Я вспомнил автора той раздразнившей меня статьи, бледного, укачанного в доску, после «экскурсионного» погружения на аппарате «Пайсис» на глубину, измеряемую в сантиметрах. (Человек, погружающийся под воду в любой автономной системе жизнеобеспечения, не подвергается тем опасностям, которые подстерегают водолаза.)
– Ну что, дружище, хвастанул харчем? – шутили «пайсисушники»… – Ничего, бывает. Это только на малых глубинах укачивает, как на поверхности, а чем ниже, тем спокойнее и тише…
Автор знал человека, о котором писал, но, по-видимому, просто по небрежности или из-за отсутствия способности оценить поступок не указал его фамилию. Вот мне и захотелось заполнить этот пробел, вернувшись для этого теперь уже в далекий 1974 год. В ту зимнюю экспедицию, когда мы были настолько же моложе, насколько отчаяннее и безрассуднее. Я неплохо знал этого человека, и мне памятен тот день, когда он погрузился на 96 метров, конечно же нарушая всевозможные инструкции: не рекомендующие в зимних условиях погружаться под лед по одному (есть даже такая графа в бухгалтерских ведомостях: «Оплата за стесненные условия труда». В данном случае это работа подо льдом. Это вам не лето красное, случись что, где попало не вынырнешь. Нужно искать майну, пробитую во льду, а это не так просто. Водолазы в шутку называют деньги, полученные за работу в таких условиях, «гробовыми»), конечно же рискуя собой, конечно же… Много можно привести этих конечно.
Я вам расскажу о первом байкальском водолазе. Человеке храбром и знающем цену своей храбрости. Многие утверждали, что он высокомерен, но вряд ли говорившие знали его достаточно хорошо.
Николай Резинков приехал на Байкал из Харькова по приглашению профессора М. М. Кожова. Организовал первую на Байкале водолазную станцию. Было это в году шестьдесят третьем… С тех пор, собственно, и начались регулярные гидробиологические исследования Байкала с применением акваланга.
Я познакомился с Колей в 1973 году. А уже через год работал вместе с ним в составе первой комплексной зимней экспедиции, в задачи которой входило многоплановое изучение подводного каньона в районе деревни Большие Коты.
Каньон этот мы назвали «Жилище». Во-первых, потому что обживали его. Во-вторых, потому что на глубине пятнадцати метров в этом каньоне действительно находилось жилище – сварной металлический домик типа «колокол» с несколькими иллюминаторами. В нем можно было отдохнуть и отогреться после работы в воде.
Об одном дне этой экспедиции и пойдет речь.
Метрах в трехстах от берега расположились на льду Байкала три наших вагончика: большой – жилой, поменьше – водолазный, с люком в полу, и третий, самый маленький – с передвижной электростанцией. Лед прозрачный, кажущийся от этого очень тонким и хрупким. И никакие разговоры о его метровой толщине и прочности не убеждают в этом до тех пор, пока сам не начинаешь пешней долбить майну (примерно полтора на полтора метра) для подводных погружений. После таких упражнений ощущение зыбкости льда проходит. И тебя уже не удивляет и, самое главное, не волнует, что вагончики стоят так далеко от берега, что под ними километровая глубина.

============

■ ОПИСАНИЕ ЗАДАНИЯ ■
Продолжите воспоминания о первом байкальском водолазе, начав сразу после последнего предложения статьи.

■ БЛОК ДАННЫХ ■

============

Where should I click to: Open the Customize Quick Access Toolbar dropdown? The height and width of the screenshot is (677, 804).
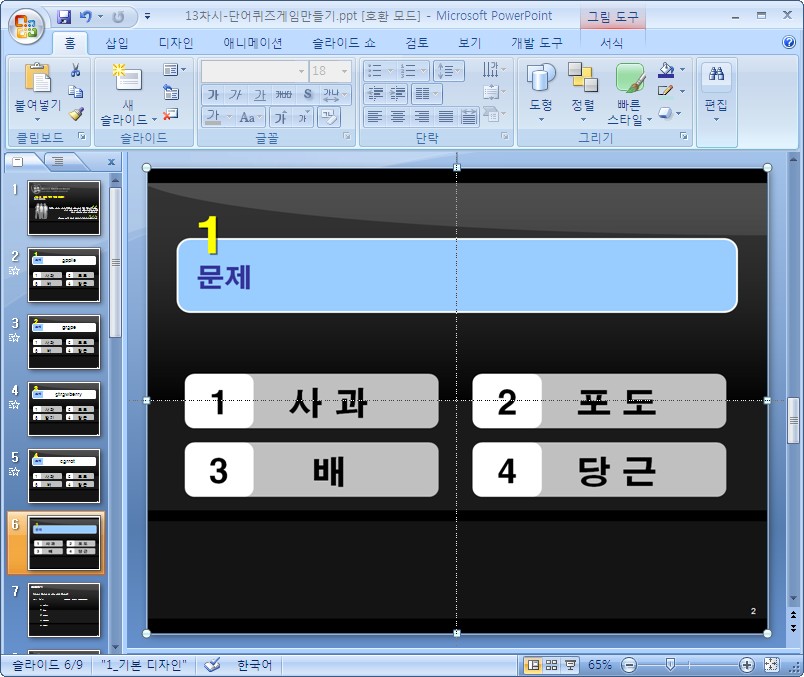(148, 17)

============

■ ИТОГОВЫЙ ОТВЕТ ■
Состав нашей экспедиции довольно разношерстный: биологи, физики, палеолимнологи, профессиональные водолазы. Люди разных возрастов, профессий и темпераментов. Семь мужчин и одна женщина. Эту женщину зовут Чаплыгина Света. Она жена одного из членов нашей экспедиции. Они сотрудники биостанции, и их дом находится на краю деревни, и из окон его видны наши «вигвамы». Она участвовала в подводном эксперименте «Черномор» в Голубой бухте возле Геленджика и провела немало часов под водой. Сейчас она их проводит в основном в надводном мире, прогуливая в коляске по льду своего малолетнего сына. Когда же у нее бывает хорошее настроение и свободное время, Света приглашает нас на чай или погружается с кем-нибудь из нас под лед, чтобы всколыхнуть свои забытые ощущения. Мне пришлось однажды погружаться вместе с ней, и я понял, что в водолазном деле эта женщина намного опытнее меня, да и немудрено: в экспедиции семьдесят четвертого года я принял свое подводное крещение.
Было солнечное мартовское утро. Лед в лунках плавился и чернел по краям. Высокое синее небо смотрело на землю спокойно и строго. Легкая поземка гуляла по отполированному ветром льду, а мятежная радость гуляла в сердце.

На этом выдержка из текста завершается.